§ **RECORDS PROVIDED**:
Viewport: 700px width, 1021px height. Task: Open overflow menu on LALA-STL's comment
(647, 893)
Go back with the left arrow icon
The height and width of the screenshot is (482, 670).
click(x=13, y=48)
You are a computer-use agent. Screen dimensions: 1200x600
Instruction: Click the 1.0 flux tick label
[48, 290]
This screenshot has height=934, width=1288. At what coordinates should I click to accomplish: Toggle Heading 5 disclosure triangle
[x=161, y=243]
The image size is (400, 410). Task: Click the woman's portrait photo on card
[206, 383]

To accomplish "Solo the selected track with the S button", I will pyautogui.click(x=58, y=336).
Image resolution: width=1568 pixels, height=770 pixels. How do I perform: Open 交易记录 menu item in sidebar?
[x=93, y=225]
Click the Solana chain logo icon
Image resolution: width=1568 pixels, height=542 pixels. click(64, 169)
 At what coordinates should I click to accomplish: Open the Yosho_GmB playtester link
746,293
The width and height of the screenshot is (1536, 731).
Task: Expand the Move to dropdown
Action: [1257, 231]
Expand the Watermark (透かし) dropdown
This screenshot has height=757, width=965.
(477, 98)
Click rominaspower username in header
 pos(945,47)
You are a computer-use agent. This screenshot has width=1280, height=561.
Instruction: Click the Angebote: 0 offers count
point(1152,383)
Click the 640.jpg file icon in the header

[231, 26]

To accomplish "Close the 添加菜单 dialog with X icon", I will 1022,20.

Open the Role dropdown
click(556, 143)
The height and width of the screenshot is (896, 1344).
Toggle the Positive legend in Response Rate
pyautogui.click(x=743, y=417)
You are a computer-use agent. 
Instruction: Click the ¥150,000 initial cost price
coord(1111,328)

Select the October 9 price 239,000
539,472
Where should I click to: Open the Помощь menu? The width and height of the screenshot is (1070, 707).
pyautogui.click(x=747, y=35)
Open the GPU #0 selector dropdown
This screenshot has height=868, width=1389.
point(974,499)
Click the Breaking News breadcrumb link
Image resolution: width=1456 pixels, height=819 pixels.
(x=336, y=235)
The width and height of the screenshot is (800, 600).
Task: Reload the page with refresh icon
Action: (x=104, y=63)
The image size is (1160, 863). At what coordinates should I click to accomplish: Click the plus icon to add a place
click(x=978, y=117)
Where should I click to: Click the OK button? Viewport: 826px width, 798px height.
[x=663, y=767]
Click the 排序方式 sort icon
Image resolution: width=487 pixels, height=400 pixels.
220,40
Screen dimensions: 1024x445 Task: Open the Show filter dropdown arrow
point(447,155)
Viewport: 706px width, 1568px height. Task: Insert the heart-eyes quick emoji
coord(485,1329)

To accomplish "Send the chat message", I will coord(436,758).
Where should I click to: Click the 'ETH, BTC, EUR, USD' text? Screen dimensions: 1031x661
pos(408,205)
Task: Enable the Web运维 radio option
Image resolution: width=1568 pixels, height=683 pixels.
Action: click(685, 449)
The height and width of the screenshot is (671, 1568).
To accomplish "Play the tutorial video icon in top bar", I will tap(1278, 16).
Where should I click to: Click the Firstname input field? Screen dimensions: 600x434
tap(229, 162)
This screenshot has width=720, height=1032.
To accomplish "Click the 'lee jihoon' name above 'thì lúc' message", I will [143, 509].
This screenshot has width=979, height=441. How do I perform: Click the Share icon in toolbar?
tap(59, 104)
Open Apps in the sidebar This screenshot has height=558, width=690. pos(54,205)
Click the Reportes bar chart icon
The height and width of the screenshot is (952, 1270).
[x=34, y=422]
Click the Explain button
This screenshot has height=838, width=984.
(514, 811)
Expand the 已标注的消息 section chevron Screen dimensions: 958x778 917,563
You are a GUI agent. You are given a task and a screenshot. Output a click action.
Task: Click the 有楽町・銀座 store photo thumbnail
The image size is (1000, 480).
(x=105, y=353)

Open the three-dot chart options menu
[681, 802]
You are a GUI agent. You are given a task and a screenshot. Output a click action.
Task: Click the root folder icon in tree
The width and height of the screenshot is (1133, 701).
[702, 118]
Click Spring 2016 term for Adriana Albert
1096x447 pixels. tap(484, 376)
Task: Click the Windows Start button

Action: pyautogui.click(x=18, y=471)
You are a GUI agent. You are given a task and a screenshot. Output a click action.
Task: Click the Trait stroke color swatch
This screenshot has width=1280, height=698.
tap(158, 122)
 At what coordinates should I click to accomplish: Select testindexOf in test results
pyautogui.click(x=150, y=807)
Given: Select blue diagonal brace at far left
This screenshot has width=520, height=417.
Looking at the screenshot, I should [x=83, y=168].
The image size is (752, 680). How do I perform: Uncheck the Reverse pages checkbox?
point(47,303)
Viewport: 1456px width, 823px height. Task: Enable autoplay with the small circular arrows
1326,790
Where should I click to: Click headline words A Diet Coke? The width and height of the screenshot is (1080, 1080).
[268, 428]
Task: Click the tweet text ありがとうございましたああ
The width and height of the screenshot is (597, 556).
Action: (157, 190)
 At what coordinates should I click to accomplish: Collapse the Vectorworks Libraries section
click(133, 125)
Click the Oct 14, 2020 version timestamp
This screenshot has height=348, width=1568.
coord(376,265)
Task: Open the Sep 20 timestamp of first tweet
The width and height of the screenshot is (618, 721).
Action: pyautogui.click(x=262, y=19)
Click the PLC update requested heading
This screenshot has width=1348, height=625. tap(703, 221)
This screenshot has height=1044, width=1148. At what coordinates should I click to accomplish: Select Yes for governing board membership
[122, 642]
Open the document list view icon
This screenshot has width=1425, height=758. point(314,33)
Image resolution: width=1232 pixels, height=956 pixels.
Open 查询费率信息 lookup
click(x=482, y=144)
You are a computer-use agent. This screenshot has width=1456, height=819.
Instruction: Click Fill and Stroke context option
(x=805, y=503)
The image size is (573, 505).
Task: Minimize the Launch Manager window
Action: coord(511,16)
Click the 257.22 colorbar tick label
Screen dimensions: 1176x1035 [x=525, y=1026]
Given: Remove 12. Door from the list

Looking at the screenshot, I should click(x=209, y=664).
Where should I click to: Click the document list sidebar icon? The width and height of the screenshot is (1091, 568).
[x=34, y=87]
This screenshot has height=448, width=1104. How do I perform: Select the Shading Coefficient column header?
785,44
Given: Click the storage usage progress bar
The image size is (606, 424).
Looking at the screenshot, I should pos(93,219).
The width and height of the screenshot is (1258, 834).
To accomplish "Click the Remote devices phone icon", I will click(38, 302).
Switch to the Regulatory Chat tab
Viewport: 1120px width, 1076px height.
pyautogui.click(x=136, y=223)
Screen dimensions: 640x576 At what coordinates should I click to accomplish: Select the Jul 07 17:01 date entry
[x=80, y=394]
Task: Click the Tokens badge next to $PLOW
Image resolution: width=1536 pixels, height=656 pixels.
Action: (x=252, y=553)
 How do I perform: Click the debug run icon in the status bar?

§ **REQUIRED ACTION**: Print the material in full, exactly as written.

§ **THE COMPLETED TASK**:
Viewport: 700px width, 1021px height. Task: Open overflow menu on LALA-STL's comment
(647, 893)
Go back with the left arrow icon
The height and width of the screenshot is (482, 670).
click(x=13, y=48)
You are a computer-use agent. Screen dimensions: 1200x600
Instruction: Click the 1.0 flux tick label
[48, 290]
This screenshot has height=934, width=1288. At what coordinates should I click to accomplish: Toggle Heading 5 disclosure triangle
[x=161, y=243]
The image size is (400, 410). Task: Click the woman's portrait photo on card
[206, 383]

To accomplish "Solo the selected track with the S button", I will pyautogui.click(x=58, y=336).
Image resolution: width=1568 pixels, height=770 pixels. How do I perform: Open 交易记录 menu item in sidebar?
[x=93, y=225]
Click the Solana chain logo icon
Image resolution: width=1568 pixels, height=542 pixels. click(64, 169)
 At what coordinates should I click to accomplish: Open the Yosho_GmB playtester link
746,293
The width and height of the screenshot is (1536, 731).
Task: Expand the Move to dropdown
Action: [1257, 231]
Expand the Watermark (透かし) dropdown
This screenshot has height=757, width=965.
(477, 98)
Click rominaspower username in header
 pos(945,47)
You are a computer-use agent. This screenshot has width=1280, height=561.
Instruction: Click the Angebote: 0 offers count
point(1152,383)
Click the 640.jpg file icon in the header

[231, 26]

To accomplish "Close the 添加菜单 dialog with X icon", I will 1022,20.

Open the Role dropdown
click(556, 143)
The height and width of the screenshot is (896, 1344).
Toggle the Positive legend in Response Rate
pyautogui.click(x=743, y=417)
You are a computer-use agent. 
Instruction: Click the ¥150,000 initial cost price
coord(1111,328)

Select the October 9 price 239,000
539,472
Where should I click to: Open the Помощь menu? The width and height of the screenshot is (1070, 707).
pyautogui.click(x=747, y=35)
Open the GPU #0 selector dropdown
This screenshot has height=868, width=1389.
point(974,499)
Click the Breaking News breadcrumb link
Image resolution: width=1456 pixels, height=819 pixels.
(x=336, y=235)
The width and height of the screenshot is (800, 600).
Task: Reload the page with refresh icon
Action: (x=104, y=63)
The image size is (1160, 863). At what coordinates should I click to accomplish: Click the plus icon to add a place
click(x=978, y=117)
Where should I click to: Click the OK button? Viewport: 826px width, 798px height.
[x=663, y=767]
Click the 排序方式 sort icon
Image resolution: width=487 pixels, height=400 pixels.
220,40
Screen dimensions: 1024x445 Task: Open the Show filter dropdown arrow
point(447,155)
Viewport: 706px width, 1568px height. Task: Insert the heart-eyes quick emoji
coord(485,1329)

To accomplish "Send the chat message", I will coord(436,758).
Where should I click to: Click the 'ETH, BTC, EUR, USD' text? Screen dimensions: 1031x661
pos(408,205)
Task: Enable the Web运维 radio option
Image resolution: width=1568 pixels, height=683 pixels.
Action: click(685, 449)
The height and width of the screenshot is (671, 1568).
To accomplish "Play the tutorial video icon in top bar", I will tap(1278, 16).
Where should I click to: Click the Firstname input field? Screen dimensions: 600x434
tap(229, 162)
This screenshot has width=720, height=1032.
To accomplish "Click the 'lee jihoon' name above 'thì lúc' message", I will [143, 509].
This screenshot has width=979, height=441. How do I perform: Click the Share icon in toolbar?
tap(59, 104)
Open Apps in the sidebar This screenshot has height=558, width=690. pos(54,205)
Click the Reportes bar chart icon
The height and width of the screenshot is (952, 1270).
[x=34, y=422]
Click the Explain button
This screenshot has height=838, width=984.
(514, 811)
Expand the 已标注的消息 section chevron Screen dimensions: 958x778 917,563
You are a GUI agent. You are given a task and a screenshot. Output a click action.
Task: Click the 有楽町・銀座 store photo thumbnail
The image size is (1000, 480).
(x=105, y=353)

Open the three-dot chart options menu
[681, 802]
You are a GUI agent. You are given a task and a screenshot. Output a click action.
Task: Click the root folder icon in tree
The width and height of the screenshot is (1133, 701).
[702, 118]
Click Spring 2016 term for Adriana Albert
1096x447 pixels. tap(484, 376)
Task: Click the Windows Start button

Action: pyautogui.click(x=18, y=471)
You are a GUI agent. You are given a task and a screenshot. Output a click action.
Task: Click the Trait stroke color swatch
This screenshot has width=1280, height=698.
tap(158, 122)
 At what coordinates should I click to accomplish: Select testindexOf in test results
pyautogui.click(x=150, y=807)
Given: Select blue diagonal brace at far left
This screenshot has width=520, height=417.
Looking at the screenshot, I should [x=83, y=168].
The image size is (752, 680). How do I perform: Uncheck the Reverse pages checkbox?
point(47,303)
Viewport: 1456px width, 823px height. Task: Enable autoplay with the small circular arrows
1326,790
Where should I click to: Click headline words A Diet Coke? The width and height of the screenshot is (1080, 1080).
[268, 428]
Task: Click the tweet text ありがとうございましたああ
The width and height of the screenshot is (597, 556).
Action: (157, 190)
 At what coordinates should I click to accomplish: Collapse the Vectorworks Libraries section
click(133, 125)
Click the Oct 14, 2020 version timestamp
This screenshot has height=348, width=1568.
coord(376,265)
Task: Open the Sep 20 timestamp of first tweet
The width and height of the screenshot is (618, 721).
Action: pyautogui.click(x=262, y=19)
Click the PLC update requested heading
This screenshot has width=1348, height=625. tap(703, 221)
This screenshot has height=1044, width=1148. At what coordinates should I click to accomplish: Select Yes for governing board membership
[122, 642]
Open the document list view icon
This screenshot has width=1425, height=758. point(314,33)
Image resolution: width=1232 pixels, height=956 pixels.
Open 查询费率信息 lookup
click(x=482, y=144)
You are a computer-use agent. This screenshot has width=1456, height=819.
Instruction: Click Fill and Stroke context option
(x=805, y=503)
The image size is (573, 505).
Task: Minimize the Launch Manager window
Action: coord(511,16)
Click the 257.22 colorbar tick label
Screen dimensions: 1176x1035 [x=525, y=1026]
Given: Remove 12. Door from the list

Looking at the screenshot, I should click(x=209, y=664).
Where should I click to: Click the document list sidebar icon? The width and height of the screenshot is (1091, 568).
[x=34, y=87]
This screenshot has height=448, width=1104. How do I perform: Select the Shading Coefficient column header?
785,44
Given: Click the storage usage progress bar
The image size is (606, 424).
Looking at the screenshot, I should pos(93,219).
The width and height of the screenshot is (1258, 834).
To accomplish "Click the Remote devices phone icon", I will click(38, 302).
Switch to the Regulatory Chat tab
Viewport: 1120px width, 1076px height.
pyautogui.click(x=136, y=223)
Screen dimensions: 640x576 At what coordinates should I click to accomplish: Select the Jul 07 17:01 date entry
[x=80, y=394]
Task: Click the Tokens badge next to $PLOW
Image resolution: width=1536 pixels, height=656 pixels.
Action: (x=252, y=553)
 How do I perform: Click the debug run icon in the status bar?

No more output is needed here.